Nationwide there are five people looking for work for every one job opening, according to Alissa Anderson, Deputy Director of the California Budget Project, which puts out an annual report on the state of labor each year.
"So in other words, for four out of five of the unemployed, there are literally no jobs," she says.
This year things look particularly bad for young job seekers. One out of four college graduates are either looking for work or underemployed, the report says. That is up from 2006 when only one in 10 college graduates were unemployed or underemployed.
Part of the reason may be that older workers approaching the retirement age are not leaving their jobs, and some older workers are taking lower paid jobs that graduates might have taken in the past, Anderson says.
"It's a really troubling trend because we know it's very important what type of job you start off in when you first come out of college," Anderson says. "Research shows that workers who enter the job market fresh out of college during a recession tend to earn less than their peers who enter the job market during better economic times, both initially and over the long-run."

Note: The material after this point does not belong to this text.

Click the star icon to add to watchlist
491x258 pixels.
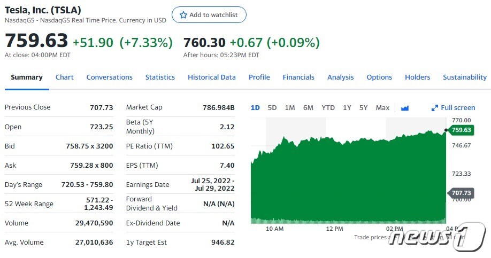pos(183,15)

The recession also means that it takes more time for young people to begin their career path.
Defne Beyce is 36-years-old, and after a career working with animals - horses, livestock, veterinary work - she shifted into a second career in graphic design. Beyce was struck by the idea she's already running behind her peers in design simply because she graduated during a recession.
"Maybe the traditional idea of you graduate, you get an internship you do great there, they love you, they give you a job you stay there for 10 years, whatever, isn't something that you can just expect," Beyce says.